### Records shown

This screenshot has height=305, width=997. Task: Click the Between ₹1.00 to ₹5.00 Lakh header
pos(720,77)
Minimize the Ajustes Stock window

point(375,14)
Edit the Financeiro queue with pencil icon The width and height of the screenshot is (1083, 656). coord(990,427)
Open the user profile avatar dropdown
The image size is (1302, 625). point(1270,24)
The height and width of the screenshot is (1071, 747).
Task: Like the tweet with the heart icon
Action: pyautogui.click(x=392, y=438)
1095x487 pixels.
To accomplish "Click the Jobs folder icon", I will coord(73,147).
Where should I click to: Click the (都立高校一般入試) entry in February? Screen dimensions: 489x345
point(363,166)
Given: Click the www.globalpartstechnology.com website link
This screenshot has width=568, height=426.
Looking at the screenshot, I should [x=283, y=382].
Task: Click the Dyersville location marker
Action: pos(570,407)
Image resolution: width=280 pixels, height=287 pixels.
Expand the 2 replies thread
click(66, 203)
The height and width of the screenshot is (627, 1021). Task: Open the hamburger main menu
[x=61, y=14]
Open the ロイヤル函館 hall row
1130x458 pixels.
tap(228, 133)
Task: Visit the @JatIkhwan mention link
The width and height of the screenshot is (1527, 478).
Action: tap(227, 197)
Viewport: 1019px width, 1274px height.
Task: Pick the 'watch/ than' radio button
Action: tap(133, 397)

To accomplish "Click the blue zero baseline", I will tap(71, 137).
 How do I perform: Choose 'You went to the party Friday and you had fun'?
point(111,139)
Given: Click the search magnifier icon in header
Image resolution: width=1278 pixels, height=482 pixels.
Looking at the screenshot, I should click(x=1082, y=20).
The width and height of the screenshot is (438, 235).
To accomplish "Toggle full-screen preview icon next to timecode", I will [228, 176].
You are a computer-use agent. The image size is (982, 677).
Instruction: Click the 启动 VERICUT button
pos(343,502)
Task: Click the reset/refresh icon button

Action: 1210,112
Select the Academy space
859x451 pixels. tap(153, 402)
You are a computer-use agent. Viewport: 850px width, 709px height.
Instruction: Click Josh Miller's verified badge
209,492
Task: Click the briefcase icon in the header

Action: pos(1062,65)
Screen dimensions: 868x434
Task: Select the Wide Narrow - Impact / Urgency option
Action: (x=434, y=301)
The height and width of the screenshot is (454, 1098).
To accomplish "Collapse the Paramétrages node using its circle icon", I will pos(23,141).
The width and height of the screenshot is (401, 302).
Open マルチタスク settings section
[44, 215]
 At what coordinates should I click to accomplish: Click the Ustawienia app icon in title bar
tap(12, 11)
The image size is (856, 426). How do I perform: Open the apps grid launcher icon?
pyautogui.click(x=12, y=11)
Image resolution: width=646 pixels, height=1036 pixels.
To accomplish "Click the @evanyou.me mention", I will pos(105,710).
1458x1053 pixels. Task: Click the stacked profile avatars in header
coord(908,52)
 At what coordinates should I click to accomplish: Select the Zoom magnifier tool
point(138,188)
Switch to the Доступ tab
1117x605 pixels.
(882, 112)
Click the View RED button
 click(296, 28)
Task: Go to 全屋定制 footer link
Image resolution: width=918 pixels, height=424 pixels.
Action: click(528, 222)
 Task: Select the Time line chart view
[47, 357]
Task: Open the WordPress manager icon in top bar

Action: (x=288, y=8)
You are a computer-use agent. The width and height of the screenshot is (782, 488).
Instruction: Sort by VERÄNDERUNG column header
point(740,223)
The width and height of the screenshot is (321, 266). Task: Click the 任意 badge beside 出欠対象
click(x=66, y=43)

### Work order
Scan the material above for the string "agent". Copy each line that holds it.

### Task answer
You are a computer-use agent. The image size is (982, 677).
You are a computer-use agent. Viewport: 850px width, 709px height.
You are a computer-use agent. The width and height of the screenshot is (782, 488).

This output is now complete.